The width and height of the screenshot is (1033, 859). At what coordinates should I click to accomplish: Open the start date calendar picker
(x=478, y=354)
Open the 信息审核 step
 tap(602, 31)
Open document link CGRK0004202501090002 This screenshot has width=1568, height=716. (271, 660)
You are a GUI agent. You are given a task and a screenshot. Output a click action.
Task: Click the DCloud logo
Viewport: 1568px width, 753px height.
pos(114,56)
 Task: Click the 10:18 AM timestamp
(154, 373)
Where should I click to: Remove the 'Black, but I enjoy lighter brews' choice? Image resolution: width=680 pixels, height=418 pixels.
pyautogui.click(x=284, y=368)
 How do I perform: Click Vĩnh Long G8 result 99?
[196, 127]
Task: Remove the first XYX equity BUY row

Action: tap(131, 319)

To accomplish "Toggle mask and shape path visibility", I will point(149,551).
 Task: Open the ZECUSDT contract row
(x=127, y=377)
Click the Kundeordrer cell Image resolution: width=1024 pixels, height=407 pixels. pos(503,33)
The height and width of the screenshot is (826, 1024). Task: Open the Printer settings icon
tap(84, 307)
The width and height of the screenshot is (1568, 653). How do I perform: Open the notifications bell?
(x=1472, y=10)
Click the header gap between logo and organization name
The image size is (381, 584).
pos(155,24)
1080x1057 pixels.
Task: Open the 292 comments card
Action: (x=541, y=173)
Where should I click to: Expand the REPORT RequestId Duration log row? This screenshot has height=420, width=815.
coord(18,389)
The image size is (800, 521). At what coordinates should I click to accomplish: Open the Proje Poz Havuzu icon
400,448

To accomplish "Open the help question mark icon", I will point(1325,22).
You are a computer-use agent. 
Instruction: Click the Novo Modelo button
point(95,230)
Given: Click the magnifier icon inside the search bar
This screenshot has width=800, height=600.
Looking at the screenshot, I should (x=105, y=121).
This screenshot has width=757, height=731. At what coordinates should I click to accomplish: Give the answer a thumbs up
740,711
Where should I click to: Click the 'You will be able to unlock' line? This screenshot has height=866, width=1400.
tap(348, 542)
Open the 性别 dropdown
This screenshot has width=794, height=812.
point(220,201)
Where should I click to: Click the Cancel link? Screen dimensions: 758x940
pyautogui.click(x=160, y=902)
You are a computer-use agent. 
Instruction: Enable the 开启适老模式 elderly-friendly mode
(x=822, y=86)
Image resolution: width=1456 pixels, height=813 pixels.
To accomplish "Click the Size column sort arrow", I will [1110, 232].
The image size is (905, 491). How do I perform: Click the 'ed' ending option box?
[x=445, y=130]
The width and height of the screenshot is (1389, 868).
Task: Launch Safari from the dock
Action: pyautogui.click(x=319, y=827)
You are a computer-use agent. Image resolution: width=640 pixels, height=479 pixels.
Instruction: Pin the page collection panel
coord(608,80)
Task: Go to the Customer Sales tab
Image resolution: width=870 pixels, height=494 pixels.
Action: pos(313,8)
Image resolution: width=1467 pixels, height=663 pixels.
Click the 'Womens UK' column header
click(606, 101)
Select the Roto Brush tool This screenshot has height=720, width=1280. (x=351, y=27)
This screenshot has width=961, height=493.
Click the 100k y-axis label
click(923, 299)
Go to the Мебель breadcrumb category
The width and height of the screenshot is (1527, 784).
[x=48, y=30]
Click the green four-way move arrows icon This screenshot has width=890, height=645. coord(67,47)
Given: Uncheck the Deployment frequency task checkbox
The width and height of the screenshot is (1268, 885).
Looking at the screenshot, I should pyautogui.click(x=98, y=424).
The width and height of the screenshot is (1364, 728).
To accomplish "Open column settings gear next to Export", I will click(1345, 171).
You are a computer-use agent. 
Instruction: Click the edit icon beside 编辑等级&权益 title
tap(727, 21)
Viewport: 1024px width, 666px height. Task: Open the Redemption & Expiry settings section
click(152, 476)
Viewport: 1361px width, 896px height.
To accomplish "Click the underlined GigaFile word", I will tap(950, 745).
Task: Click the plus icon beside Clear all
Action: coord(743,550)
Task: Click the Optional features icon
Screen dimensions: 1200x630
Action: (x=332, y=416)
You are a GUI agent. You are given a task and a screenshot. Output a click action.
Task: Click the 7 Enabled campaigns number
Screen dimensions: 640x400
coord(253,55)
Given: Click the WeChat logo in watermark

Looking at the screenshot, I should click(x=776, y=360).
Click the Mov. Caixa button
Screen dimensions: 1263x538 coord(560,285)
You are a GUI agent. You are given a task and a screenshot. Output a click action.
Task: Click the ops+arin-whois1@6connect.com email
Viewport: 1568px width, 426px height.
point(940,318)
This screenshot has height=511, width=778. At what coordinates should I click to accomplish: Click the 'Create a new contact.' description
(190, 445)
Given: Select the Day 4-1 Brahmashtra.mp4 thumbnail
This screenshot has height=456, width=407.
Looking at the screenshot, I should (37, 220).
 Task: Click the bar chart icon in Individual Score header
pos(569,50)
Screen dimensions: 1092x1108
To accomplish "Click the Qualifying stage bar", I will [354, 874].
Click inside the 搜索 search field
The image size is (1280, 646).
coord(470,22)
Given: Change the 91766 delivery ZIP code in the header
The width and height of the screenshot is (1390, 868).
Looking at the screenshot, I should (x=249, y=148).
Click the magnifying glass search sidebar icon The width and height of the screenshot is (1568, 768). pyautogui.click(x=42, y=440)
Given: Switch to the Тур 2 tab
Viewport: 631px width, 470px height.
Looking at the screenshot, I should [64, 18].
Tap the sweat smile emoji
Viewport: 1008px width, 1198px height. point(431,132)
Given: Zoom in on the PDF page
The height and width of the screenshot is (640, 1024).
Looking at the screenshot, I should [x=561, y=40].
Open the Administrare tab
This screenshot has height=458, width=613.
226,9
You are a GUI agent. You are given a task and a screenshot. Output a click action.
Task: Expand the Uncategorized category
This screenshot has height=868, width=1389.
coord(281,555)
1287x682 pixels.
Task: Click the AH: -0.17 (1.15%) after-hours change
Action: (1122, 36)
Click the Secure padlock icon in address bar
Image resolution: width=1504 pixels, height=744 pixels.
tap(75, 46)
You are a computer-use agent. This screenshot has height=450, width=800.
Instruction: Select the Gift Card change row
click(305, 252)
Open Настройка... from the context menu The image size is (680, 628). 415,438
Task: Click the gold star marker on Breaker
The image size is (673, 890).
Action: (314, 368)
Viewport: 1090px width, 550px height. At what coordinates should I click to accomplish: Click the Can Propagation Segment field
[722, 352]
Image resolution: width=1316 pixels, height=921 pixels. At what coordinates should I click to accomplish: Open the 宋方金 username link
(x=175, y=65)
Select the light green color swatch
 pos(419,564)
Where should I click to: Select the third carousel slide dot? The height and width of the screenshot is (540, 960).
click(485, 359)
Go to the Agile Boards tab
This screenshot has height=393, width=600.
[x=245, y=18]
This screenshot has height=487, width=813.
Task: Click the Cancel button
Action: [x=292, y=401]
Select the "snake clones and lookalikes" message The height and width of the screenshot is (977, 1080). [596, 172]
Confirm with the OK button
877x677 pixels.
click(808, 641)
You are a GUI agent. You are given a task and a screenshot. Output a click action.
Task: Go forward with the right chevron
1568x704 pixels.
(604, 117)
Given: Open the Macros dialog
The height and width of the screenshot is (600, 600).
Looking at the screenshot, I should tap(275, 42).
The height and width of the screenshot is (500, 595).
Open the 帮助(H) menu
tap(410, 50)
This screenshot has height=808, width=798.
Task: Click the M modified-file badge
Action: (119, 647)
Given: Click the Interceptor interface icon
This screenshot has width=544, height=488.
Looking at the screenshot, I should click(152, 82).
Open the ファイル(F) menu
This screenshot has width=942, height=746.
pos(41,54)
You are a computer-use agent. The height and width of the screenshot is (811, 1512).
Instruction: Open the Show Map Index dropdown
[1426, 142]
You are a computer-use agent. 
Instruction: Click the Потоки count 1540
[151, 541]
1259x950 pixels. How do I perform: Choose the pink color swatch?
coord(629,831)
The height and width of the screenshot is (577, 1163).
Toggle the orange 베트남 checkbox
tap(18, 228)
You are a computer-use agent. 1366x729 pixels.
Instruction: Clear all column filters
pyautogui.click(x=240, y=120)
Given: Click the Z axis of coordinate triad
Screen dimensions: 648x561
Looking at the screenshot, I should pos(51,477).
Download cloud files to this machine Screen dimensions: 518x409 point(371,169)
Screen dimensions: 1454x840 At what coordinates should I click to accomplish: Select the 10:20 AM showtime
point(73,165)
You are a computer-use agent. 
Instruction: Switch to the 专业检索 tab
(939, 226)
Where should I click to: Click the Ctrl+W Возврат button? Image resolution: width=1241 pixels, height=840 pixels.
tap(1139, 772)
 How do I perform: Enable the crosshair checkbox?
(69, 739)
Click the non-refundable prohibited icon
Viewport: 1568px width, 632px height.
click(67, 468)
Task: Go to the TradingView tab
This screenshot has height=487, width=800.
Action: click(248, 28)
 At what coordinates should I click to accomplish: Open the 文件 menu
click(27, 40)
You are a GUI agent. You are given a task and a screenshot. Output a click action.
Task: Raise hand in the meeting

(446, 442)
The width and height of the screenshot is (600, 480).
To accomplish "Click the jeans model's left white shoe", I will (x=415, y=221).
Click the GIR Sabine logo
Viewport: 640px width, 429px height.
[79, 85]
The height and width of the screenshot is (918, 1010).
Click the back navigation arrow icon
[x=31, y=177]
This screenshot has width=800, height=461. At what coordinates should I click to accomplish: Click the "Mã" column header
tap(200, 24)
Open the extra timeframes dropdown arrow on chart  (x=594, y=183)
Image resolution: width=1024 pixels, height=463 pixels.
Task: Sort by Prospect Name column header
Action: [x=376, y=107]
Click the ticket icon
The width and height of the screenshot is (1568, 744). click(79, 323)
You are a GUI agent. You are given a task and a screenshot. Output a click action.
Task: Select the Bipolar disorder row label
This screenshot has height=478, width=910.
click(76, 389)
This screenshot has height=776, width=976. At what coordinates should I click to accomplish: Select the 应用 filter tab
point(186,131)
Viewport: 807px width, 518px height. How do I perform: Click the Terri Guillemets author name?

## [What is required]
Print again the lines of the entries above that fall between the line holding "Click the green" and the line holding "Viewport: 1361px width, 896px height.", inclusive, exactly as they stand.

## [Task result]
Click the green four-way move arrows icon This screenshot has width=890, height=645. coord(67,47)
Given: Uncheck the Deployment frequency task checkbox
The width and height of the screenshot is (1268, 885).
Looking at the screenshot, I should pyautogui.click(x=98, y=424).
The width and height of the screenshot is (1364, 728).
To accomplish "Open column settings gear next to Export", I will click(1345, 171).
You are a computer-use agent. 
Instruction: Click the edit icon beside 编辑等级&权益 title
tap(727, 21)
Viewport: 1024px width, 666px height. Task: Open the Redemption & Expiry settings section
click(152, 476)
Viewport: 1361px width, 896px height.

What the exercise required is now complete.